Global Self-Attention: Despite the modality-specific components, MoT maintains global self-attention across the entire input sequence, ensuring that interactions between different modalities are captured.

Why It Matters

Reduced Computational Costs

The sparse architecture of MoT significantly reduces the computational requirements for pretraining multi-modal models. This is crucial because training large, dense multi-modal models can be prohibitively expensive in terms of both time and resources.

Chameleon 7B Setting: In the Chameleon 7B setting (autoregressive text-and-image generation), MoT matches the performance of a dense baseline using only 55.8% of the FLOPs.
Speech Extension: When extended to include speech, MoT achieves comparable speech performance with just 37.2% of the FLOPs required by the dense baseline.

Improved Efficiency in Various Settings

MoT's efficiency is demonstrated across multiple settings and model scales, highlighting its versatility and practical benefits.
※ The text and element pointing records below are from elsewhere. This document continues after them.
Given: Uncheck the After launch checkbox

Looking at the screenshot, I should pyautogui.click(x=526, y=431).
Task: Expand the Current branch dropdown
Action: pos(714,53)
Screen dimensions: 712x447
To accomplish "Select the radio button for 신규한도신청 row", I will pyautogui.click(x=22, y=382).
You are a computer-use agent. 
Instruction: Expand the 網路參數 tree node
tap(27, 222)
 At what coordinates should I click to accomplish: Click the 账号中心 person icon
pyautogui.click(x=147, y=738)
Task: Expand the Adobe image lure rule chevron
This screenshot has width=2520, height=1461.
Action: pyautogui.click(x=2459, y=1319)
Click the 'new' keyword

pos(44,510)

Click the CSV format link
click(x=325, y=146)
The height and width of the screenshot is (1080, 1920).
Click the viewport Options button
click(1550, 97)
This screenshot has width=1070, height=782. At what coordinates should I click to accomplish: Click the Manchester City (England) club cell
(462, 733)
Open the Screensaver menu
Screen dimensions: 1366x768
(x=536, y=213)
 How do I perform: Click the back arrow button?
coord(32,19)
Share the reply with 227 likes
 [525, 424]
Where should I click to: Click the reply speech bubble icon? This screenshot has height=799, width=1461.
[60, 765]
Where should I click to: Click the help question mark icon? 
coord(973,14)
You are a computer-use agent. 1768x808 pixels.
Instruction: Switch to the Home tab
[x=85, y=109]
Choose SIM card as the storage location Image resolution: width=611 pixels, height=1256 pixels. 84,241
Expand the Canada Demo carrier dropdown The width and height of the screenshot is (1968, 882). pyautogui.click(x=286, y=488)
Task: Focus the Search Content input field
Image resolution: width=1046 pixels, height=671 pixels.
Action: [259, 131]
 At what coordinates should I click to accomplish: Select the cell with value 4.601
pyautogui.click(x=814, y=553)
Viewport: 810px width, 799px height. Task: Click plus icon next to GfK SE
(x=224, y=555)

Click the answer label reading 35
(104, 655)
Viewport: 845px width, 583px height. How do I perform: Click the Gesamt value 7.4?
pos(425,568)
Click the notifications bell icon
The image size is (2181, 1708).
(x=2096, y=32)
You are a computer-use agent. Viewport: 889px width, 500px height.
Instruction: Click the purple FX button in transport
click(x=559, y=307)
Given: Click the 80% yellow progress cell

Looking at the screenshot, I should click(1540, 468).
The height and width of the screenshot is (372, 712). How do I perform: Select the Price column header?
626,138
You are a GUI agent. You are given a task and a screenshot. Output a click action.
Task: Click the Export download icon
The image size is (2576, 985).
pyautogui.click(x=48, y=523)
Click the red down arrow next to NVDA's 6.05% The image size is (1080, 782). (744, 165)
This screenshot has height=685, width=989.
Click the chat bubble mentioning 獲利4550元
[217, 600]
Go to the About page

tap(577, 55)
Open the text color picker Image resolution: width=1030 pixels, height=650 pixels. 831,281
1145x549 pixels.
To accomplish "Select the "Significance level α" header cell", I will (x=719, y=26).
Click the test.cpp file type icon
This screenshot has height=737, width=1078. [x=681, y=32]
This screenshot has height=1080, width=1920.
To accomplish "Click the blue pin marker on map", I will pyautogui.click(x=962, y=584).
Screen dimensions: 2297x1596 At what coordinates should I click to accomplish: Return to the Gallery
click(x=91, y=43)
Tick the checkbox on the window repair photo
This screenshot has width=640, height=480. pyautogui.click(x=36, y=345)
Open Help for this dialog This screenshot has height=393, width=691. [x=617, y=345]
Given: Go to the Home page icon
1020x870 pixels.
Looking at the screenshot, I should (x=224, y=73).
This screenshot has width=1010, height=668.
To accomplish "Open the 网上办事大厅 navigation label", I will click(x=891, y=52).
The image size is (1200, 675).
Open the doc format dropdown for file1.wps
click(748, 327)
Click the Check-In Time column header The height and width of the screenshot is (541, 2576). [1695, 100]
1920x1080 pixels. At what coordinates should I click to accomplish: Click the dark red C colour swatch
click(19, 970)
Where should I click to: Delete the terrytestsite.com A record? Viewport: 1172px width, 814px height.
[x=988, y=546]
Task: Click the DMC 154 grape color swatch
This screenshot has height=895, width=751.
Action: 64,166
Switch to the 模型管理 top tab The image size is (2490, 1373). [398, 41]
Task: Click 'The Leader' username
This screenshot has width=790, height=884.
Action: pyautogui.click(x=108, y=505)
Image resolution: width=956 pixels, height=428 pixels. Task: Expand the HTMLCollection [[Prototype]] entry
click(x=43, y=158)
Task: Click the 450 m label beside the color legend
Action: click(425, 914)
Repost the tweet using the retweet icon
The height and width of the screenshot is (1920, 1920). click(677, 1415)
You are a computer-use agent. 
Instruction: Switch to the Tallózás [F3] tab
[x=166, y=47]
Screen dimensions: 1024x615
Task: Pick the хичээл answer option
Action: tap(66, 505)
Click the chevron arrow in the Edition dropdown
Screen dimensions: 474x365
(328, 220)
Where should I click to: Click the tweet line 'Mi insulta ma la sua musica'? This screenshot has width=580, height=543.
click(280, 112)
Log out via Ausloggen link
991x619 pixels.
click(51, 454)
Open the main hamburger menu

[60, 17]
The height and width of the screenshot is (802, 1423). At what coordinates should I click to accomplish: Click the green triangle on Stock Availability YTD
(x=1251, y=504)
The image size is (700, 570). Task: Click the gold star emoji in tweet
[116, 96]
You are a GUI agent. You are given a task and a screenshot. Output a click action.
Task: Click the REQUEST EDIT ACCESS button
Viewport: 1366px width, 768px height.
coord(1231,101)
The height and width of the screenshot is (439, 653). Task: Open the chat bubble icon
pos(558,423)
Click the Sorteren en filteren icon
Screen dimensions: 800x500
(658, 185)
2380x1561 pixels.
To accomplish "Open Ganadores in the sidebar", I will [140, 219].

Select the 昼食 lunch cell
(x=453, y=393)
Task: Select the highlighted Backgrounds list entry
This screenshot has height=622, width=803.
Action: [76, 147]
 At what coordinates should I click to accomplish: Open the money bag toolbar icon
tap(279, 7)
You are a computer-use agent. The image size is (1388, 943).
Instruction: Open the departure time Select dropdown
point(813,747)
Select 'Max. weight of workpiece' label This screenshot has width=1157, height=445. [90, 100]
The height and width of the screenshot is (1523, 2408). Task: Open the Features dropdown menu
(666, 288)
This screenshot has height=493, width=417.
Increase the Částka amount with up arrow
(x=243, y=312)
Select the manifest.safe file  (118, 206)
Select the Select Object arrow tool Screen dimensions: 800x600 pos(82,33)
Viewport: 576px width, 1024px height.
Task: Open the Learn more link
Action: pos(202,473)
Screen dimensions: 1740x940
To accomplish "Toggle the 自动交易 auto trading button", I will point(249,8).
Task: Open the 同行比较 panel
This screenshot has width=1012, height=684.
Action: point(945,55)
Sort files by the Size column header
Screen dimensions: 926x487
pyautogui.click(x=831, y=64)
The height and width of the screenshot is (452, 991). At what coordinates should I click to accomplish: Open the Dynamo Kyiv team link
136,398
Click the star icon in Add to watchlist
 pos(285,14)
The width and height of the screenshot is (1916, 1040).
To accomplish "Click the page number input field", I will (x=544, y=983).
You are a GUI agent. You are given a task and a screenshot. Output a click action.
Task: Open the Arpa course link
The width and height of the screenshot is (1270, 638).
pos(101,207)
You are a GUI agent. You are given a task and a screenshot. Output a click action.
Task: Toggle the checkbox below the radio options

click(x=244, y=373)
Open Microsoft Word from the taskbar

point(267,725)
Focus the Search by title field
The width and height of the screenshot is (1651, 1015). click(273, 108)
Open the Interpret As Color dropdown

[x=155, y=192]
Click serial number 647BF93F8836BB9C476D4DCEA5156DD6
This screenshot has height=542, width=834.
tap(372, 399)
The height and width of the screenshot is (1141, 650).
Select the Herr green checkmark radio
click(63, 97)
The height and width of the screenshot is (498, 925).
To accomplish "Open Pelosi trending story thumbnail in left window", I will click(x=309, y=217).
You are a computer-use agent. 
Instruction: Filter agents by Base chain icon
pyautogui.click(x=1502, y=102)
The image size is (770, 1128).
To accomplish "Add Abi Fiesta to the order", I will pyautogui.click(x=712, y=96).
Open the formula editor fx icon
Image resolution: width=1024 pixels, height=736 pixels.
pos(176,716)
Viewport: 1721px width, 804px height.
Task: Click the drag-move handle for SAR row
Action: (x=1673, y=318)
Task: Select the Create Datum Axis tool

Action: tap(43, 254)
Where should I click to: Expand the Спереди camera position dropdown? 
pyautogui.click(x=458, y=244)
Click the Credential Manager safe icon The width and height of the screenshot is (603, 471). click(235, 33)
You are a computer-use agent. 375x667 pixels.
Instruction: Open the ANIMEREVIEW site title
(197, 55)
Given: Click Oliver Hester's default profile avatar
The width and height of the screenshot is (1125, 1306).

Transfusion Setting: In the Transfusion setting, where text and image are trained with different objectives, a 7B MoT model matches the image modality performance of the dense baseline with one-third of the FLOPs. Additionally, a 760M MoT model outperforms a 1.4B dense baseline across key image generation metrics.
System Profiling: System profiling shows that MoT achieves dense baseline image quality in 47.2% of the wall-clock time and text quality in 75.6% of the wall-clock time, measured on AWS p4de.24xlarge instances with NVIDIA A100 GPUs.

Implementation Details

Decoupling Non-Embedding Parameters: By separating FFNs, attention matrices, and normalization layers for each modality, MoT ensures that each type of input is processed efficiently without redundancy.
Global Self-Attention Mechanism: The global self-attention mechanism allows the model to capture interactions between different modalities, maintaining the coherence and context across the entire input sequence.

Benchmarks

Chameleon 7B Setting:
- Performance: Matches dense baseline
- FLOPs: 55.8% of dense baseline
Speech Extension:
- Performance: Comparable to dense baseline
- FLOPs: 37.2% of dense baseline
Transfusion Setting:
- 7B MoT Model:
  - Image Modality Performance: Matches dense baseline
  - FLOPs: One-third of dense baseline
- 760M MoT Model:
  - Outperforms 1.4B dense baseline in key image generation metrics

Conclusion

Mixture-of-Transformers (MoT) represents a significant step forward in the development of multi-modal foundation models. By decoupling non-embedding parameters and maintaining global self-attention, MoT achieves comparable performance to dense baselines while significantly reducing computational costs. This makes it an attractive solution for researchers and practitioners looking to build efficient and scalable multi-modal systems.